--- Task inputs ---
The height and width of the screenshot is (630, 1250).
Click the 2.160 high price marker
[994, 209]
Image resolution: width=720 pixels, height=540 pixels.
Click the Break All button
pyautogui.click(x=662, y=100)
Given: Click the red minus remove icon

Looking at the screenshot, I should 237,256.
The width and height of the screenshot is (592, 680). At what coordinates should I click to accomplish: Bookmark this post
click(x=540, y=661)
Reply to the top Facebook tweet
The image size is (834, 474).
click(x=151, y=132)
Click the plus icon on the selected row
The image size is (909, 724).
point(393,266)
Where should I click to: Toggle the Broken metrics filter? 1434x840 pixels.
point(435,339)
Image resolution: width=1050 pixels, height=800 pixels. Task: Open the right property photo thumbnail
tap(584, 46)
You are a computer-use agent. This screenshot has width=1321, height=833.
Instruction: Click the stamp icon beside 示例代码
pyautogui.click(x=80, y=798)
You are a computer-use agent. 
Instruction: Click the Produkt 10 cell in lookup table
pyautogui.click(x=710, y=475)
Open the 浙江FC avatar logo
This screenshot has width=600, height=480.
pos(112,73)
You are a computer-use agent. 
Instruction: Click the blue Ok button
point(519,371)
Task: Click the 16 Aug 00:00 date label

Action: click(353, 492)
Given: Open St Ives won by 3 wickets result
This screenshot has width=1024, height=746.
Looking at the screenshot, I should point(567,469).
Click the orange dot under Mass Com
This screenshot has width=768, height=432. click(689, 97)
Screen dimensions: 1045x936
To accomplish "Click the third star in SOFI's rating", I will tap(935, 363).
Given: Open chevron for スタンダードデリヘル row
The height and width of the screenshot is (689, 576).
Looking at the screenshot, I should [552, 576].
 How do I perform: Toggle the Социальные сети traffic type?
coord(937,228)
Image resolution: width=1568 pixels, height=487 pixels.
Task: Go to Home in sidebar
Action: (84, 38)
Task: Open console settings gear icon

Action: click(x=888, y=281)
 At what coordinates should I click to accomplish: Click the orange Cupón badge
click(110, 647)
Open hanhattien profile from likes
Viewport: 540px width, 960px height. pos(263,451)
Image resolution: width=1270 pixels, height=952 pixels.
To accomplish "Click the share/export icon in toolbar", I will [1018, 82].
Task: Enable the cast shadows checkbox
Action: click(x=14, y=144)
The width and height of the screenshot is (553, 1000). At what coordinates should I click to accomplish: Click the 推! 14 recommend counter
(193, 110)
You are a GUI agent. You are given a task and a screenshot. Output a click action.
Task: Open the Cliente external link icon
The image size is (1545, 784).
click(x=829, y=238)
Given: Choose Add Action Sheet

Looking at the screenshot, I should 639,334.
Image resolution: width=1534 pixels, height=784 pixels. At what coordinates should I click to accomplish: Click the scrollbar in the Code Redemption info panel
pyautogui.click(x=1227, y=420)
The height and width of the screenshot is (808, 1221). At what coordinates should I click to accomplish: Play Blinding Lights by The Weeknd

--- Your objective ---
I would like you to return every entry exactly, with nothing changed.

--- Answer to the problem ---
The height and width of the screenshot is (630, 1250).
Click the 2.160 high price marker
[994, 209]
Image resolution: width=720 pixels, height=540 pixels.
Click the Break All button
pyautogui.click(x=662, y=100)
Given: Click the red minus remove icon

Looking at the screenshot, I should 237,256.
The width and height of the screenshot is (592, 680). At what coordinates should I click to accomplish: Bookmark this post
click(x=540, y=661)
Reply to the top Facebook tweet
The image size is (834, 474).
click(x=151, y=132)
Click the plus icon on the selected row
The image size is (909, 724).
point(393,266)
Where should I click to: Toggle the Broken metrics filter? 1434x840 pixels.
point(435,339)
Image resolution: width=1050 pixels, height=800 pixels. Task: Open the right property photo thumbnail
tap(584, 46)
You are a computer-use agent. This screenshot has width=1321, height=833.
Instruction: Click the stamp icon beside 示例代码
pyautogui.click(x=80, y=798)
You are a computer-use agent. 
Instruction: Click the Produkt 10 cell in lookup table
pyautogui.click(x=710, y=475)
Open the 浙江FC avatar logo
This screenshot has width=600, height=480.
pos(112,73)
You are a computer-use agent. 
Instruction: Click the blue Ok button
point(519,371)
Task: Click the 16 Aug 00:00 date label

Action: click(353, 492)
Given: Open St Ives won by 3 wickets result
This screenshot has width=1024, height=746.
Looking at the screenshot, I should point(567,469).
Click the orange dot under Mass Com
This screenshot has width=768, height=432. click(689, 97)
Screen dimensions: 1045x936
To accomplish "Click the third star in SOFI's rating", I will tap(935, 363).
Given: Open chevron for スタンダードデリヘル row
The height and width of the screenshot is (689, 576).
Looking at the screenshot, I should [552, 576].
 How do I perform: Toggle the Социальные сети traffic type?
coord(937,228)
Image resolution: width=1568 pixels, height=487 pixels.
Task: Go to Home in sidebar
Action: (84, 38)
Task: Open console settings gear icon

Action: click(x=888, y=281)
 At what coordinates should I click to accomplish: Click the orange Cupón badge
click(110, 647)
Open hanhattien profile from likes
Viewport: 540px width, 960px height. pos(263,451)
Image resolution: width=1270 pixels, height=952 pixels.
To accomplish "Click the share/export icon in toolbar", I will [1018, 82].
Task: Enable the cast shadows checkbox
Action: click(x=14, y=144)
The width and height of the screenshot is (553, 1000). At what coordinates should I click to accomplish: Click the 推! 14 recommend counter
(193, 110)
You are a GUI agent. You are given a task and a screenshot. Output a click action.
Task: Open the Cliente external link icon
The image size is (1545, 784).
click(x=829, y=238)
Given: Choose Add Action Sheet

Looking at the screenshot, I should 639,334.
Image resolution: width=1534 pixels, height=784 pixels. At what coordinates should I click to accomplish: Click the scrollbar in the Code Redemption info panel
pyautogui.click(x=1227, y=420)
The height and width of the screenshot is (808, 1221). At what coordinates should I click to accomplish: Play Blinding Lights by The Weeknd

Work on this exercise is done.